### Exercise goal
Your task is to restate the data word for word.

==============================

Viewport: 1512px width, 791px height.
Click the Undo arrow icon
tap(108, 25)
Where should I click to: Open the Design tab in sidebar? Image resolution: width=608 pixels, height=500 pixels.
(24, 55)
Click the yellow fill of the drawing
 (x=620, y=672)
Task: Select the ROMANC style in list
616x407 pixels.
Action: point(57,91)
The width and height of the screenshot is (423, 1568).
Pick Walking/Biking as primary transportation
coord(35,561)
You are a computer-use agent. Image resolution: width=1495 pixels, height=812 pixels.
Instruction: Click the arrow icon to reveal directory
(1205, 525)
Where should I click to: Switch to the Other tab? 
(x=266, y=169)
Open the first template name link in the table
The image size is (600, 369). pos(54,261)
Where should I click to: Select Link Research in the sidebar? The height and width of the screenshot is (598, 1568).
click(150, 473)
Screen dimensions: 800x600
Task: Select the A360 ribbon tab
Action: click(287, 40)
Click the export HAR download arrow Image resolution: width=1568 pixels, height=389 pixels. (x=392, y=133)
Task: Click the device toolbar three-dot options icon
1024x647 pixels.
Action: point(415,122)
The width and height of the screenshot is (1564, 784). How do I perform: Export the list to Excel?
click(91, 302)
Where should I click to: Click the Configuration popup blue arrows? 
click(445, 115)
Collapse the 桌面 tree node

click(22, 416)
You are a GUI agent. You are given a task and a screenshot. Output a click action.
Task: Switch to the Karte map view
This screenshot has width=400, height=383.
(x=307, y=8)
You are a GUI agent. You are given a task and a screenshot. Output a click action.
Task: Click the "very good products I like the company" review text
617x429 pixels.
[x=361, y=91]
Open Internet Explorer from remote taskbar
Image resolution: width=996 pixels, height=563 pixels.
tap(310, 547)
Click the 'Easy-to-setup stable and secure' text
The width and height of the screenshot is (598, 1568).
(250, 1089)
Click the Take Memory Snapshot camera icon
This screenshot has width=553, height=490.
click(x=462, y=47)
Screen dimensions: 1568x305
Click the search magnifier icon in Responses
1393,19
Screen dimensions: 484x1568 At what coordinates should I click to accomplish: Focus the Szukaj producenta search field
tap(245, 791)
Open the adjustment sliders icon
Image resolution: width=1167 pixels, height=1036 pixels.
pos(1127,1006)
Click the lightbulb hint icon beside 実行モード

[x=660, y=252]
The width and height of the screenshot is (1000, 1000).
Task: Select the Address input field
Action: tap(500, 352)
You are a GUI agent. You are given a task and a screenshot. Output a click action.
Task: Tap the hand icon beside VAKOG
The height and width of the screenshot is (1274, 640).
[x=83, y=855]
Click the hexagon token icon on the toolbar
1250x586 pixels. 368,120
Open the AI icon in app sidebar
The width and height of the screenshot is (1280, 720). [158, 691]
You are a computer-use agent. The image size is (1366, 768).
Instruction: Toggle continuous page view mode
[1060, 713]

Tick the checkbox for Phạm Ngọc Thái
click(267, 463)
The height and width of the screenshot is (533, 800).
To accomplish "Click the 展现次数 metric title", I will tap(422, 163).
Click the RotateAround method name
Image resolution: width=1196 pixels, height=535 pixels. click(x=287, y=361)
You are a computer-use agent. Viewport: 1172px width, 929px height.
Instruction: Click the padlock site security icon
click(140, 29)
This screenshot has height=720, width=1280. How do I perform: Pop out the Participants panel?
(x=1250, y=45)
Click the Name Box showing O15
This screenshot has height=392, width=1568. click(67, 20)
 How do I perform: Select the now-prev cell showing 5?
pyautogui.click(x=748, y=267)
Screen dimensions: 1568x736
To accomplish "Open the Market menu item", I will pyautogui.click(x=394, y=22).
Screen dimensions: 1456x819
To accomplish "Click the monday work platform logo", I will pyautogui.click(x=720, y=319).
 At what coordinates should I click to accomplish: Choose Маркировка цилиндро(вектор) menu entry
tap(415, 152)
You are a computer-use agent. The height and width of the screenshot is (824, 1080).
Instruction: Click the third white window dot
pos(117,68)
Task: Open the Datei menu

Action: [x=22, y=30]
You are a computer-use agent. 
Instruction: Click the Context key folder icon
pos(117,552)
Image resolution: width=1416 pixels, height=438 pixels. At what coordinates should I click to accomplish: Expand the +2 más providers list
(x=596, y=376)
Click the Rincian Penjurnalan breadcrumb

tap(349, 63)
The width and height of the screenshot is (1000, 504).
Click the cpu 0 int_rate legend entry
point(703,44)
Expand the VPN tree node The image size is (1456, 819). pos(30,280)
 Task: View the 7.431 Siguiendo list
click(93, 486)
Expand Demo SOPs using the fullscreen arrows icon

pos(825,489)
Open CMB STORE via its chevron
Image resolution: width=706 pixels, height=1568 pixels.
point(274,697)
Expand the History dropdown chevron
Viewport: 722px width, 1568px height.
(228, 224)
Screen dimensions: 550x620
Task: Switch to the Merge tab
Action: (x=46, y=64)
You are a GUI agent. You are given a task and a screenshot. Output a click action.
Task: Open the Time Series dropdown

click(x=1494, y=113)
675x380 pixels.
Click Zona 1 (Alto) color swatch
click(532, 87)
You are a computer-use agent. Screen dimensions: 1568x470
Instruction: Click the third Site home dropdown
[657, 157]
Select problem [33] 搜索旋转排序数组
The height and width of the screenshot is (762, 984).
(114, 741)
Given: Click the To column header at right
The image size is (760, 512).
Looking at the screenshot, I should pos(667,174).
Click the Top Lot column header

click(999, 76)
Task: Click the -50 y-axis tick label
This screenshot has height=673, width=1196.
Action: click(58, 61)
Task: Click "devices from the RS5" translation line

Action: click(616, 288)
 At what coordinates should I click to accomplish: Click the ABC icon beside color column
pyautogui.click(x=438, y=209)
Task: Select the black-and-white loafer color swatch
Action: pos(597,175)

==============================

### Answer section
Viewport: 1512px width, 791px height.
Click the Undo arrow icon
tap(108, 25)
Where should I click to: Open the Design tab in sidebar? Image resolution: width=608 pixels, height=500 pixels.
(24, 55)
Click the yellow fill of the drawing
 (x=620, y=672)
Task: Select the ROMANC style in list
616x407 pixels.
Action: point(57,91)
The width and height of the screenshot is (423, 1568).
Pick Walking/Biking as primary transportation
coord(35,561)
You are a computer-use agent. Image resolution: width=1495 pixels, height=812 pixels.
Instruction: Click the arrow icon to reveal directory
(1205, 525)
Where should I click to: Switch to the Other tab? 
(x=266, y=169)
Open the first template name link in the table
The image size is (600, 369). pos(54,261)
Where should I click to: Select Link Research in the sidebar? The height and width of the screenshot is (598, 1568).
click(150, 473)
Screen dimensions: 800x600
Task: Select the A360 ribbon tab
Action: click(287, 40)
Click the export HAR download arrow Image resolution: width=1568 pixels, height=389 pixels. (x=392, y=133)
Task: Click the device toolbar three-dot options icon
1024x647 pixels.
Action: point(415,122)
The width and height of the screenshot is (1564, 784). How do I perform: Export the list to Excel?
click(91, 302)
Where should I click to: Click the Configuration popup blue arrows? 
click(445, 115)
Collapse the 桌面 tree node

click(22, 416)
You are a GUI agent. You are given a task and a screenshot. Output a click action.
Task: Switch to the Karte map view
This screenshot has width=400, height=383.
(x=307, y=8)
You are a GUI agent. You are given a task and a screenshot. Output a click action.
Task: Click the "very good products I like the company" review text
617x429 pixels.
[x=361, y=91]
Open Internet Explorer from remote taskbar
Image resolution: width=996 pixels, height=563 pixels.
tap(310, 547)
Click the 'Easy-to-setup stable and secure' text
The width and height of the screenshot is (598, 1568).
(250, 1089)
Click the Take Memory Snapshot camera icon
This screenshot has width=553, height=490.
click(x=462, y=47)
Screen dimensions: 1568x305
Click the search magnifier icon in Responses
1393,19
Screen dimensions: 484x1568 At what coordinates should I click to accomplish: Focus the Szukaj producenta search field
tap(245, 791)
Open the adjustment sliders icon
Image resolution: width=1167 pixels, height=1036 pixels.
pos(1127,1006)
Click the lightbulb hint icon beside 実行モード

[x=660, y=252]
The width and height of the screenshot is (1000, 1000).
Task: Select the Address input field
Action: tap(500, 352)
You are a GUI agent. You are given a task and a screenshot. Output a click action.
Task: Tap the hand icon beside VAKOG
The height and width of the screenshot is (1274, 640).
[x=83, y=855]
Click the hexagon token icon on the toolbar
1250x586 pixels. 368,120
Open the AI icon in app sidebar
The width and height of the screenshot is (1280, 720). [158, 691]
You are a computer-use agent. The image size is (1366, 768).
Instruction: Toggle continuous page view mode
[1060, 713]

Tick the checkbox for Phạm Ngọc Thái
click(267, 463)
The height and width of the screenshot is (533, 800).
To accomplish "Click the 展现次数 metric title", I will tap(422, 163).
Click the RotateAround method name
Image resolution: width=1196 pixels, height=535 pixels. click(x=287, y=361)
You are a computer-use agent. Viewport: 1172px width, 929px height.
Instruction: Click the padlock site security icon
click(140, 29)
This screenshot has height=720, width=1280. How do I perform: Pop out the Participants panel?
(x=1250, y=45)
Click the Name Box showing O15
This screenshot has height=392, width=1568. click(67, 20)
 How do I perform: Select the now-prev cell showing 5?
pyautogui.click(x=748, y=267)
Screen dimensions: 1568x736
To accomplish "Open the Market menu item", I will pyautogui.click(x=394, y=22).
Screen dimensions: 1456x819
To accomplish "Click the monday work platform logo", I will pyautogui.click(x=720, y=319).
 At what coordinates should I click to accomplish: Choose Маркировка цилиндро(вектор) menu entry
tap(415, 152)
You are a computer-use agent. The height and width of the screenshot is (824, 1080).
Instruction: Click the third white window dot
pos(117,68)
Task: Open the Datei menu

Action: [x=22, y=30]
You are a computer-use agent. 
Instruction: Click the Context key folder icon
pos(117,552)
Image resolution: width=1416 pixels, height=438 pixels. At what coordinates should I click to accomplish: Expand the +2 más providers list
(x=596, y=376)
Click the Rincian Penjurnalan breadcrumb

tap(349, 63)
The width and height of the screenshot is (1000, 504).
Click the cpu 0 int_rate legend entry
point(703,44)
Expand the VPN tree node The image size is (1456, 819). pos(30,280)
 Task: View the 7.431 Siguiendo list
click(93, 486)
Expand Demo SOPs using the fullscreen arrows icon

pos(825,489)
Open CMB STORE via its chevron
Image resolution: width=706 pixels, height=1568 pixels.
point(274,697)
Expand the History dropdown chevron
Viewport: 722px width, 1568px height.
(228, 224)
Screen dimensions: 550x620
Task: Switch to the Merge tab
Action: (x=46, y=64)
You are a GUI agent. You are given a task and a screenshot. Output a click action.
Task: Open the Time Series dropdown

click(x=1494, y=113)
675x380 pixels.
Click Zona 1 (Alto) color swatch
click(532, 87)
You are a computer-use agent. Screen dimensions: 1568x470
Instruction: Click the third Site home dropdown
[657, 157]
Select problem [33] 搜索旋转排序数组
The height and width of the screenshot is (762, 984).
(114, 741)
Given: Click the To column header at right
The image size is (760, 512).
Looking at the screenshot, I should pos(667,174).
Click the Top Lot column header

click(999, 76)
Task: Click the -50 y-axis tick label
This screenshot has height=673, width=1196.
Action: click(58, 61)
Task: Click "devices from the RS5" translation line

Action: click(616, 288)
 At what coordinates should I click to accomplish: Click the ABC icon beside color column
pyautogui.click(x=438, y=209)
Task: Select the black-and-white loafer color swatch
Action: pos(597,175)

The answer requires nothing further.